Top of DATASET RECORDS

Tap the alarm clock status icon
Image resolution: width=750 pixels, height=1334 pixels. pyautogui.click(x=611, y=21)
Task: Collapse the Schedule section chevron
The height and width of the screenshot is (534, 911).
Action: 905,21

Bottom of DATASET RECORDS
Top of DATASET RECORDS

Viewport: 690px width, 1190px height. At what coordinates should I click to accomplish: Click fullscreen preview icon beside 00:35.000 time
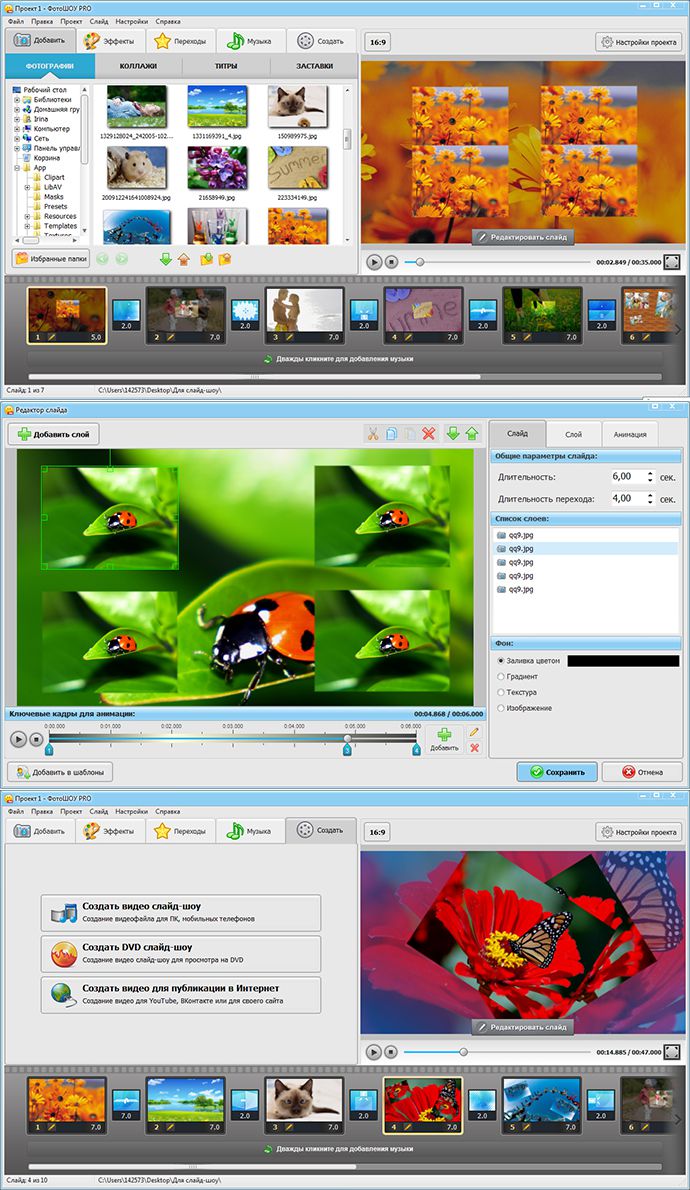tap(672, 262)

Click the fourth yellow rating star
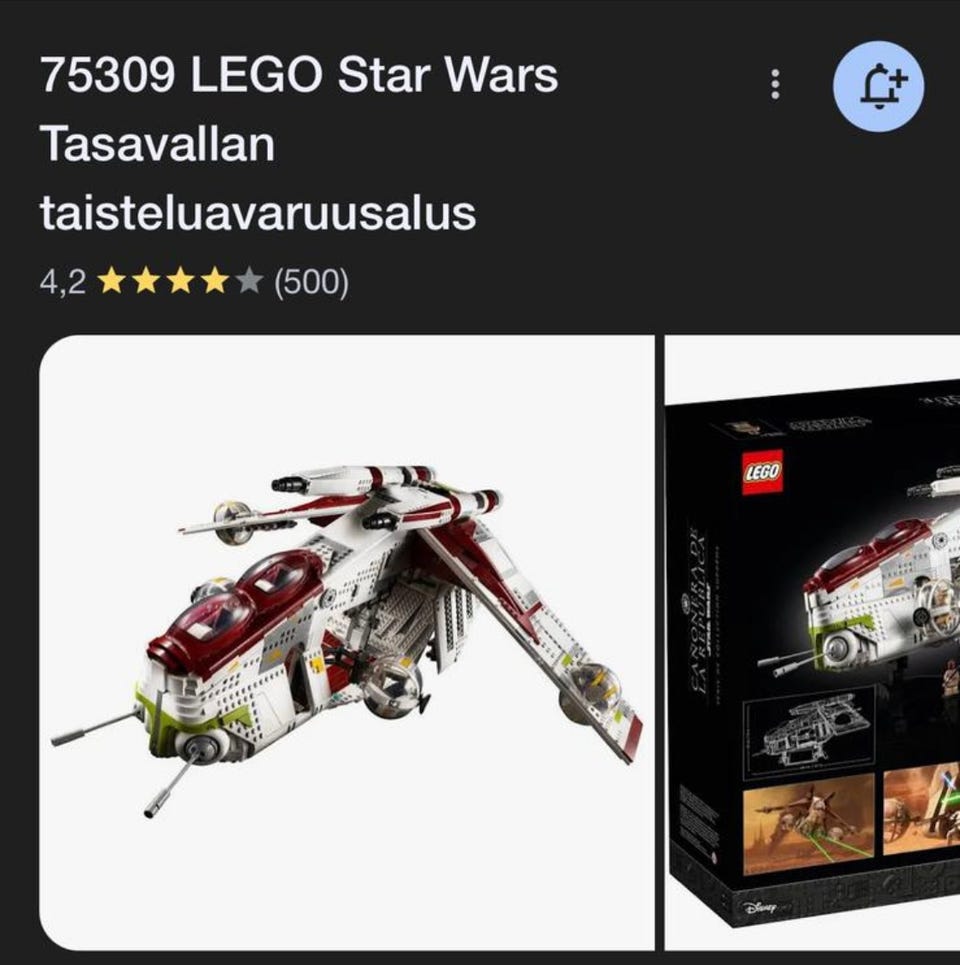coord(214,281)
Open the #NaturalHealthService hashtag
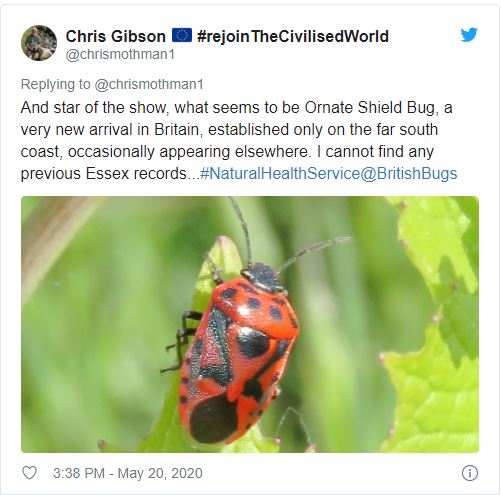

Bottom of DATASET RECORDS
Top of DATASET RECORDS

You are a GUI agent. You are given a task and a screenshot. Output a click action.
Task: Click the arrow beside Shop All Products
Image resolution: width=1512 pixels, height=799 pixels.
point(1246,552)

Bottom of DATASET RECORDS

| THE PROBLEM |
Nothing but the lines above from the one that has "Click the fourth yellow rating star" down to the one that has "Open the #NaturalHealthService hashtag" belongs in the answer, copied exactly, without pictures.

| RESULT OF THIS TASK |
Click the fourth yellow rating star
coord(214,281)
Open the #NaturalHealthService hashtag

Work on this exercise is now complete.